++++ DATASET EXTRACT ++++

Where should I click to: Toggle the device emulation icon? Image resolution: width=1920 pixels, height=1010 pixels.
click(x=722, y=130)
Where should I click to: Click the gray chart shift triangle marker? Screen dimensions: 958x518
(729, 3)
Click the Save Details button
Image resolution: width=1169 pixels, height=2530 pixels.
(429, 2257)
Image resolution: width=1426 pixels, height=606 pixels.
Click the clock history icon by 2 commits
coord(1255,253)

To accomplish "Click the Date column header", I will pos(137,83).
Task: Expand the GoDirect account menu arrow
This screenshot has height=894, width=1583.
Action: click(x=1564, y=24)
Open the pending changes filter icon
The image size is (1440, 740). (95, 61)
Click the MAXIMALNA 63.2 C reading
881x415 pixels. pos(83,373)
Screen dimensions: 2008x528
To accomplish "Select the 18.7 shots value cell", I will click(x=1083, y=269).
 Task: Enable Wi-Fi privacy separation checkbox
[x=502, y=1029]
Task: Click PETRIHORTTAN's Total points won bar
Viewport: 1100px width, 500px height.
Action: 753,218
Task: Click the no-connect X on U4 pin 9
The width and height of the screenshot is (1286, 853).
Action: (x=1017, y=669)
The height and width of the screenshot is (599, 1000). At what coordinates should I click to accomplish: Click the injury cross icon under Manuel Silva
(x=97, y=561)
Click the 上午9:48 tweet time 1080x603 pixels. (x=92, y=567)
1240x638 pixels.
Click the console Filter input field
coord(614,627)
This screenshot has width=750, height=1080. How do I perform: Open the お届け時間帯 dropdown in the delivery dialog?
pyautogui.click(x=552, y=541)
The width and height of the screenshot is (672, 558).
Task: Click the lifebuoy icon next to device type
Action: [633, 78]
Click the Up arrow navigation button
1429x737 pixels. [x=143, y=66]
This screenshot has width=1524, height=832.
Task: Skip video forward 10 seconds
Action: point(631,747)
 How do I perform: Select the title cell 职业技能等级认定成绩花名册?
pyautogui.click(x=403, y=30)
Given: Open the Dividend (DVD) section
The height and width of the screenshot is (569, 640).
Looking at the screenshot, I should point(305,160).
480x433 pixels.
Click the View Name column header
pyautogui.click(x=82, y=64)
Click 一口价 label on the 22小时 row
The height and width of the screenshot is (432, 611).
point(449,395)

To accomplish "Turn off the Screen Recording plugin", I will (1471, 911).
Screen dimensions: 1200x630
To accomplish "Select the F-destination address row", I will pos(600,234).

++++

▶ [PROBLEM DETAILS]
Search the preceding listing for "will", then copy every line that holds it.

▶ [THE COMPLETED TASK]
To accomplish "Click the Date column header", I will pos(137,83).
To accomplish "Select the 18.7 shots value cell", I will click(x=1083, y=269).
To accomplish "Turn off the Screen Recording plugin", I will (1471, 911).
To accomplish "Select the F-destination address row", I will pos(600,234).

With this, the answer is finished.